John Glenn is one of the few men to complete an extraordinary feat: orbit the Earth. Today he turns 93 and we take a look at this incredible man, who has captured American minds and hearts throughout history.
The legendary astronaut was selected to be part of the Mercury Seven, the group that would build the path to ultimately land a man on the moon before the end of the decade. John Glenn became the first NASA astronaut to orbit the Earth and only the fifth person in the world to go to space.
In order to successfully put a man on the moon, NASA had to first be able to send him into space and return him home safely. On February 20, 1962, the space agency launched a mission to attempt the feat and John Glenn — who piloted the flight — was an instant American hero.

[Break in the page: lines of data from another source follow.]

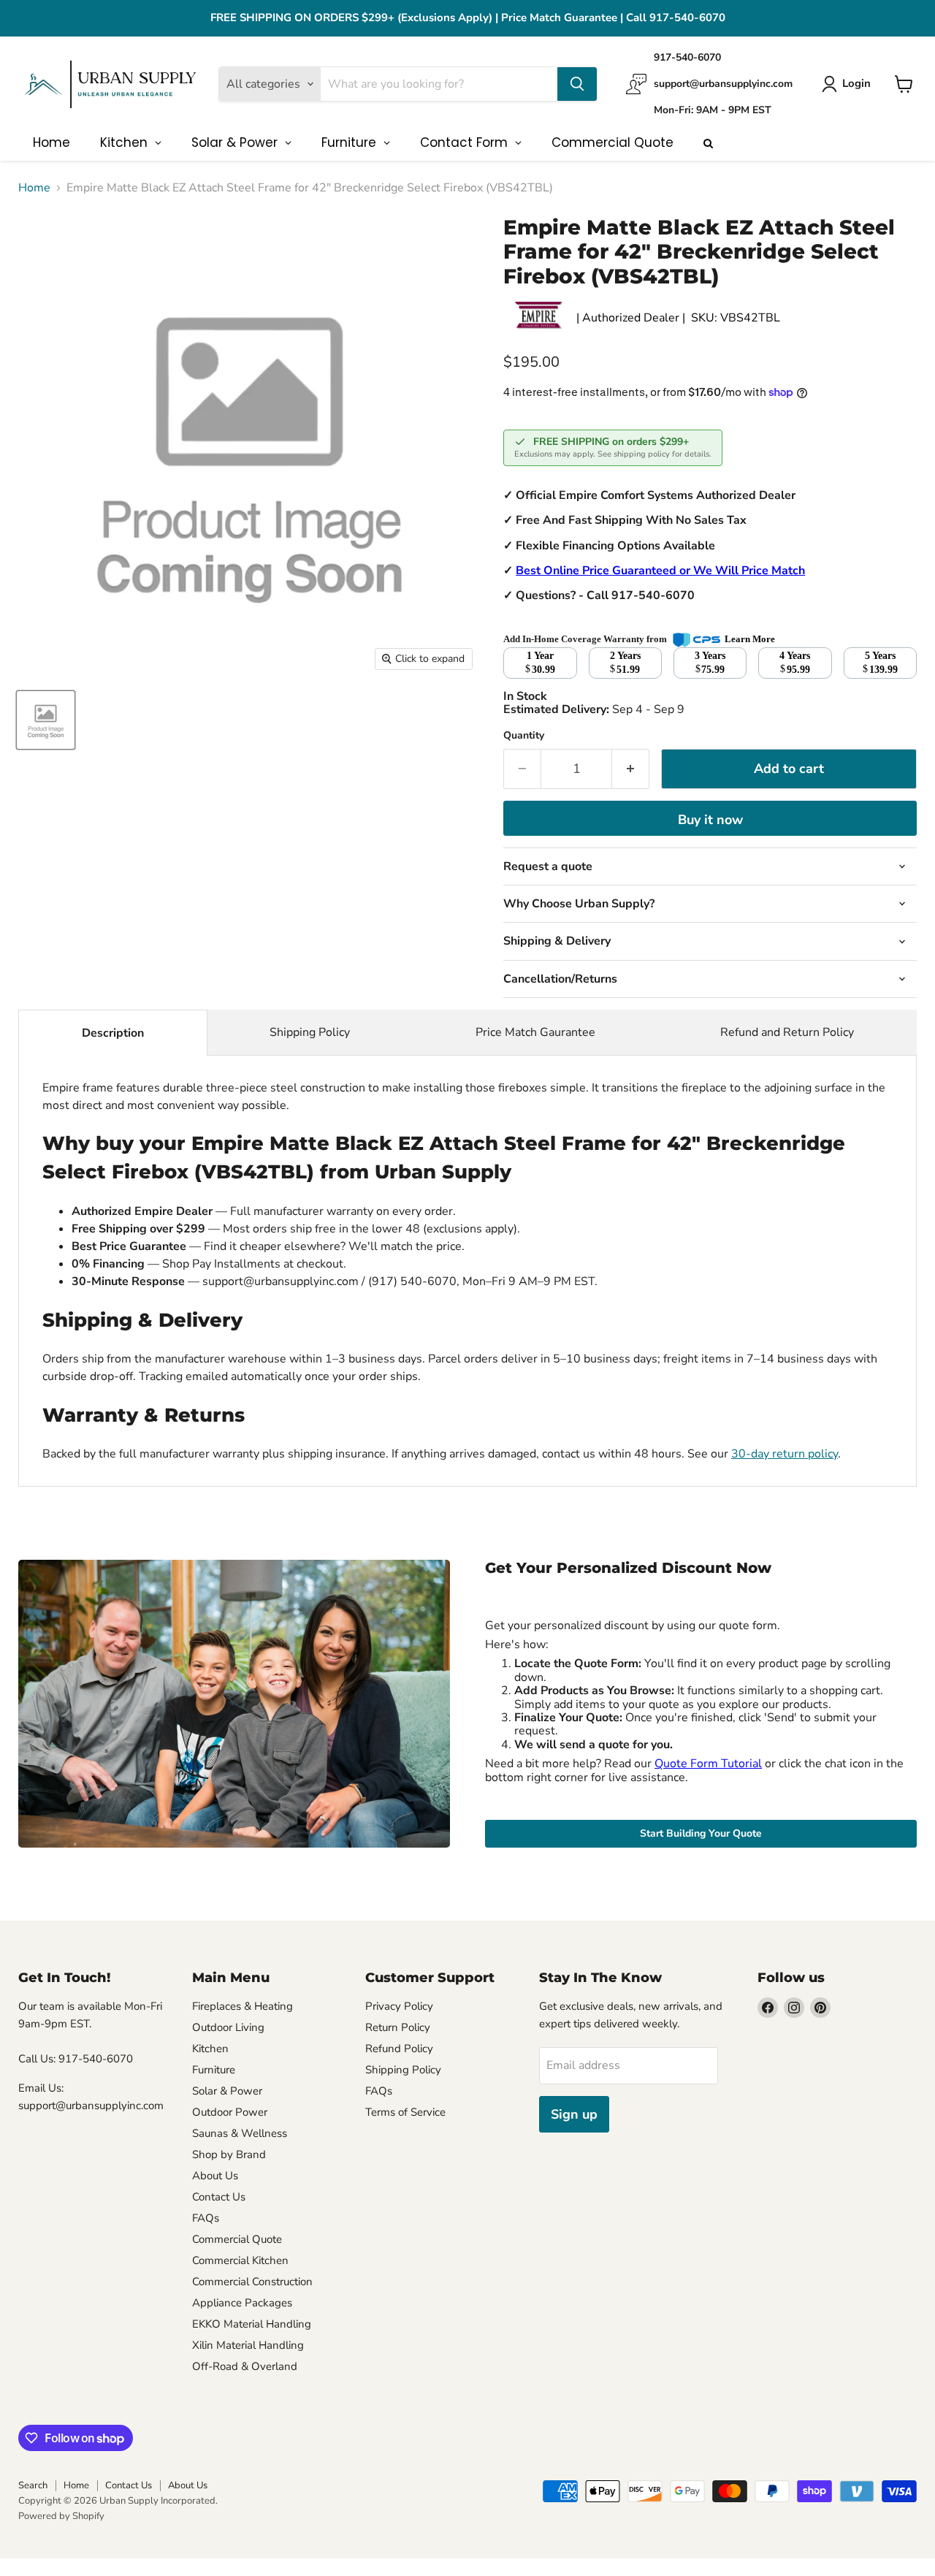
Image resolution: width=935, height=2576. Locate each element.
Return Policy (397, 2027)
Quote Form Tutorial (708, 1764)
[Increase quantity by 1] (630, 769)
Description (113, 1033)
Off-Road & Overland (244, 2366)
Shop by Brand (229, 2154)
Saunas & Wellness (239, 2133)
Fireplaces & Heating (242, 2006)
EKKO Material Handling (251, 2324)
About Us (215, 2175)
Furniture (213, 2069)
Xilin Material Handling (248, 2345)
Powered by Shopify (61, 2516)
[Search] (577, 84)
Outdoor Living (228, 2027)
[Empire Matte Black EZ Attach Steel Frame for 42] (46, 720)
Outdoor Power (229, 2112)
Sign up (574, 2114)
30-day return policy (784, 1454)
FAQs (205, 2218)
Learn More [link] (750, 638)
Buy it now (710, 819)
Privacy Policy (399, 2006)
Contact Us (218, 2197)
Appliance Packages (242, 2302)
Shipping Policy (310, 1032)
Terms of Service (405, 2112)
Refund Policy (399, 2048)
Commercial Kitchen (240, 2260)
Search (32, 2485)
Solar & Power (227, 2091)
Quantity (523, 736)
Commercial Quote (237, 2239)
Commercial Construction (252, 2281)
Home (34, 187)
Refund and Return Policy (787, 1032)
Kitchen (210, 2048)
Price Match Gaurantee (535, 1032)
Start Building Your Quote (701, 1833)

According to NASA, the men selected for the mission had to meet seven very important requirements. To be considered for the Manned Space Program, the astronauts had to be test pilot school graduates, in excellent physical shape, less than 40 years old, shorter than five-feet 11-inches, qualified jet pilots, have at least 1,500 hours flying time, and a bachelors’ degrees in engineering. John Glenn met all of them.
In 1958, Glenn participated in several tests along with 508 other men. In April of 1959, the legendary pilot was selected to be a part of the Mercury Seven — the first group of astronauts NASA would send into space. Scott Carpenter, Gordon Cooper, Gus Grissom, Wally Schirra, Alan Shepard, and Deke Slayton were also picked to go on the biggest space adventure in history.
Following three years of intensive training, John Glenn was ready to make history. In 1962, he lifted off aboard the Mercury capsule Friendship 7, becoming the first American to orbit Earth.
The historical flight was not without problems. At the end of his first orbit, a yaw attitude jet clogged, forcing Glenn to abandon the automatic control system and use the manual electrical fly-by-wire system, according to NASA.com.
It took John Glenn four hours and 56 minutes to orbit the globe three times, reaching speeds of more than 17,000 miles per hour. Glenn returned to Earth landing in the Atlantic Ocean, 800 miles southeast of Bermuda.
On October 29, 1998, at 77, John Glenn became the oldest person to fly in space and the first astronaut to do so in the Mercury and Space Shuttle Programs by flying in the Discovery (STS-95) mission. Happy Birthday to one of the greatest and most inspiring American heroes, John Glenn.